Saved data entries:
=== Section Start ===
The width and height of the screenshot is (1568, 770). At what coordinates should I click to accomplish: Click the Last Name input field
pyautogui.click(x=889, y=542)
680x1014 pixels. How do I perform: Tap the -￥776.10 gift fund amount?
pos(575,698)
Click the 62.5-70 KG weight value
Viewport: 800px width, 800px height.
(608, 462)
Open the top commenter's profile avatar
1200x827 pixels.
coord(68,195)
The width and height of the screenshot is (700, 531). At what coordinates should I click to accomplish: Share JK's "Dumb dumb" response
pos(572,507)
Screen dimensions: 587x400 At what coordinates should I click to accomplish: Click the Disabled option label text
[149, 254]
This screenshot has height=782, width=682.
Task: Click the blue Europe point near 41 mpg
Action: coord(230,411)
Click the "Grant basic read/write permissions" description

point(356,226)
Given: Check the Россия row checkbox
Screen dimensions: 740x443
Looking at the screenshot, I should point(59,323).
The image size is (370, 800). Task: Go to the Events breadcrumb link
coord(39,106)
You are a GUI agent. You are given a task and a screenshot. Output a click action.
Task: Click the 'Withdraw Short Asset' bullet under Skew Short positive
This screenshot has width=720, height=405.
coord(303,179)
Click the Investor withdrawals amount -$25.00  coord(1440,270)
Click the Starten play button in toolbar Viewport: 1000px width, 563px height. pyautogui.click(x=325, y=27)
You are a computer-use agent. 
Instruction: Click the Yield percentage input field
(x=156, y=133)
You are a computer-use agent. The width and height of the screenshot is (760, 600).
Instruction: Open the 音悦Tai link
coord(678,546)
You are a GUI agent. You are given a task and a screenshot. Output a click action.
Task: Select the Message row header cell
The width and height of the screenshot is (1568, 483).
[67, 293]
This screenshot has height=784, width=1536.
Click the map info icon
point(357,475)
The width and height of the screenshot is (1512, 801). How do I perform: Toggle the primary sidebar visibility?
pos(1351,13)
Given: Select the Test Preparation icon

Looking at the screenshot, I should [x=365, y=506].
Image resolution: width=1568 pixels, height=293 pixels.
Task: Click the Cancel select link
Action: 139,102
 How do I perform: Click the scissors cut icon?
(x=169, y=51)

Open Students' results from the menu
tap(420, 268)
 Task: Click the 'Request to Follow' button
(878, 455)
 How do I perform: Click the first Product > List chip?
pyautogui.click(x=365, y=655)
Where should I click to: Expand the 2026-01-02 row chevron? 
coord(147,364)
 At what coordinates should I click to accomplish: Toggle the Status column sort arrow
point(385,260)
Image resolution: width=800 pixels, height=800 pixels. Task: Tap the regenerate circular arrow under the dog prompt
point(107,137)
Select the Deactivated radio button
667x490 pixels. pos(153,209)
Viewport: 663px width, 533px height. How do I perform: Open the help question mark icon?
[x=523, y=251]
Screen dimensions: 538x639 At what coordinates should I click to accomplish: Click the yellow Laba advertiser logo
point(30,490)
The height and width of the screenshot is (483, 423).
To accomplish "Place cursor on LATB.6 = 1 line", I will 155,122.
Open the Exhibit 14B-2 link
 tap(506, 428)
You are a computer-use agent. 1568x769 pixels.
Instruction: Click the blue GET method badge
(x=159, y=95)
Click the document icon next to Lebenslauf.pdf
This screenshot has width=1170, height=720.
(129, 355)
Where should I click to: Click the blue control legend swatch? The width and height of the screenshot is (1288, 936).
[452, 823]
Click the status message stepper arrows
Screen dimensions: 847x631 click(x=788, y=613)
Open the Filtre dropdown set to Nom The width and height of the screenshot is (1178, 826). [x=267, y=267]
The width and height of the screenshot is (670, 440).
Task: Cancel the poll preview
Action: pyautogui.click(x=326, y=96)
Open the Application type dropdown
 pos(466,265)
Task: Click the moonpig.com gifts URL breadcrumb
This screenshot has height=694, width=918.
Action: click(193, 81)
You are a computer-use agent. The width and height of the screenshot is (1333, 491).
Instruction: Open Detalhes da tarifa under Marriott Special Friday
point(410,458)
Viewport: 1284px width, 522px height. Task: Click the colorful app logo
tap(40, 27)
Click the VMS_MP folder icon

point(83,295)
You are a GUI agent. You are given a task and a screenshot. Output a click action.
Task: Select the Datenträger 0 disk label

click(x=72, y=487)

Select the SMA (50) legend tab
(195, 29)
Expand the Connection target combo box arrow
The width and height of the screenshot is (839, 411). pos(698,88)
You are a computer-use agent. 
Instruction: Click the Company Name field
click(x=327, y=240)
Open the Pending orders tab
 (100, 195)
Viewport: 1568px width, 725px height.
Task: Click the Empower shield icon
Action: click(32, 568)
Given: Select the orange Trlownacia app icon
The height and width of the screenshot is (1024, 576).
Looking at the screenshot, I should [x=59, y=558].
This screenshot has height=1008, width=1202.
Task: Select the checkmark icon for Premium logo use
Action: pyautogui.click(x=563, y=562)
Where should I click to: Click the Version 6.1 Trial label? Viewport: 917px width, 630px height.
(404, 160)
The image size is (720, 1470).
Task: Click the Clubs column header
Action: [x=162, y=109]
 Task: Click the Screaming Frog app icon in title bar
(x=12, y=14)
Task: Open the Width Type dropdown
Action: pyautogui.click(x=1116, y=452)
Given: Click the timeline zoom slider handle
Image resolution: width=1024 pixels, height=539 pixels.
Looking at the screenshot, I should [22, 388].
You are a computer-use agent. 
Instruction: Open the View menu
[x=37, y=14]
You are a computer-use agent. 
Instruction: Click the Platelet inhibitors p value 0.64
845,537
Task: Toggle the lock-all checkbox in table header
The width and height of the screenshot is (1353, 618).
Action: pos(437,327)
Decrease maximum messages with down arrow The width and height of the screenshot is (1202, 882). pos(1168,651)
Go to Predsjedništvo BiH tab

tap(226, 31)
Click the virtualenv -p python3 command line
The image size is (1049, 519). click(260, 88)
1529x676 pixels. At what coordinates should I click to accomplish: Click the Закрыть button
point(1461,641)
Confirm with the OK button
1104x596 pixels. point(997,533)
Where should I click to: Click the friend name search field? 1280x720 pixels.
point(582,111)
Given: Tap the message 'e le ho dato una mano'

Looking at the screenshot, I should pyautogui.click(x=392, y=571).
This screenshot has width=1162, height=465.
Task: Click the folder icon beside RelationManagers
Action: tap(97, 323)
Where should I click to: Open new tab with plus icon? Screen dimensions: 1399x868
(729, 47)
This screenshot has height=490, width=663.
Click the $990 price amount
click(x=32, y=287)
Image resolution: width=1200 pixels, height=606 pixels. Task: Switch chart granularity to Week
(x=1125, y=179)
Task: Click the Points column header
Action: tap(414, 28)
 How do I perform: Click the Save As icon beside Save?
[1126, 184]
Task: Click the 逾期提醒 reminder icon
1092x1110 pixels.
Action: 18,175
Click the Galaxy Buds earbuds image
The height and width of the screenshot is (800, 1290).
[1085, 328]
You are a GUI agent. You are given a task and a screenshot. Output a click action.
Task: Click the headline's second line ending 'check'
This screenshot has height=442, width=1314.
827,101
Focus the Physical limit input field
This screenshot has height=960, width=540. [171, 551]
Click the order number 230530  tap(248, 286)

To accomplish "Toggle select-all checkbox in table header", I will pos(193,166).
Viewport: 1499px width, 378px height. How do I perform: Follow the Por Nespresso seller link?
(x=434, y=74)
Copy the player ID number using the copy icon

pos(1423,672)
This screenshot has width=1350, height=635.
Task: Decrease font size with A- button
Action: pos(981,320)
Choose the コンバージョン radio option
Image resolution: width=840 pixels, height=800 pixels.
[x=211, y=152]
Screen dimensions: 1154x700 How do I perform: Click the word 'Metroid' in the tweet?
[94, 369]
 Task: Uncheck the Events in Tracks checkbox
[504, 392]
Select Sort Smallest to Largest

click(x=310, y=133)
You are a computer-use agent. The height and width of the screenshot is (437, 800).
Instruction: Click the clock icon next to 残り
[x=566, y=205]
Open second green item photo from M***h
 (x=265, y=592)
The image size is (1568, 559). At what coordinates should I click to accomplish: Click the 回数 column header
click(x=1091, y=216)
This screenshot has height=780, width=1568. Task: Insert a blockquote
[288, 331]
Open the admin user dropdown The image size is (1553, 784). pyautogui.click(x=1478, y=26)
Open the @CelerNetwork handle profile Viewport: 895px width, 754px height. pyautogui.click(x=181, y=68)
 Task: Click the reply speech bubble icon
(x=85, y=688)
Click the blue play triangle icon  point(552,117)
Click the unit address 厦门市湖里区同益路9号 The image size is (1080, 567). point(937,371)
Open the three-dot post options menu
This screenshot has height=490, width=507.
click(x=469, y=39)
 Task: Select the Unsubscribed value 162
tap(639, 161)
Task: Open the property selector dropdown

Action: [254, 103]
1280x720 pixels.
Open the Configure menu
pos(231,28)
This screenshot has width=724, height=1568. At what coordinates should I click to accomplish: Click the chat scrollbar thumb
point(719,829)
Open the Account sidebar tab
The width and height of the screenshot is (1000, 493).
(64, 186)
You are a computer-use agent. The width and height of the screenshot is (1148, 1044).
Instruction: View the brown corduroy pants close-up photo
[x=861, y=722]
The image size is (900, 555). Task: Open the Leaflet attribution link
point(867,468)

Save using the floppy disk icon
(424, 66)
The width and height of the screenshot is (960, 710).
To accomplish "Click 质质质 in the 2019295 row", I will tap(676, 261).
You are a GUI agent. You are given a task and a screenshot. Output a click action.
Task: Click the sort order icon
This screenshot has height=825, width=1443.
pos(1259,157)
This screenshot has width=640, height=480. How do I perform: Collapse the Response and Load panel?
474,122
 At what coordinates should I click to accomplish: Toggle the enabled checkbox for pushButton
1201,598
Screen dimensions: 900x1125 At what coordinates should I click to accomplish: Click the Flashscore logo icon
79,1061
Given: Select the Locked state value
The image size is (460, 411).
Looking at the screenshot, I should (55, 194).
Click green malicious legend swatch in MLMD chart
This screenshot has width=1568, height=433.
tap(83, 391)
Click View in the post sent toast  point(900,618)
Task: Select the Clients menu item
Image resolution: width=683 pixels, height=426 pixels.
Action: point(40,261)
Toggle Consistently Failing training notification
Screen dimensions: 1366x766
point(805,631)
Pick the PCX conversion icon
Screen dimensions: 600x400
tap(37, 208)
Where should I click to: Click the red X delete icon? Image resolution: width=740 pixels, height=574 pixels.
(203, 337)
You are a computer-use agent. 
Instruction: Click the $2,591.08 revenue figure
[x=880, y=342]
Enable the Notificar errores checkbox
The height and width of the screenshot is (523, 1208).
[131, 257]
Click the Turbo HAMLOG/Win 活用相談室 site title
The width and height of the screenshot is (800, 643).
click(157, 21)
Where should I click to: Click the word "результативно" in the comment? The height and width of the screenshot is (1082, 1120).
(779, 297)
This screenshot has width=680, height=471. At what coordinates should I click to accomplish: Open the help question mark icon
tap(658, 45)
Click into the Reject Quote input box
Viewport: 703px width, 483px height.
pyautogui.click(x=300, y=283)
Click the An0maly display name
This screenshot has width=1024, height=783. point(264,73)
=== Section End ===
Instructions to follow:
In the entries above, count the lines that contain the string "will" and reply with the number only.

Answer to this task:
3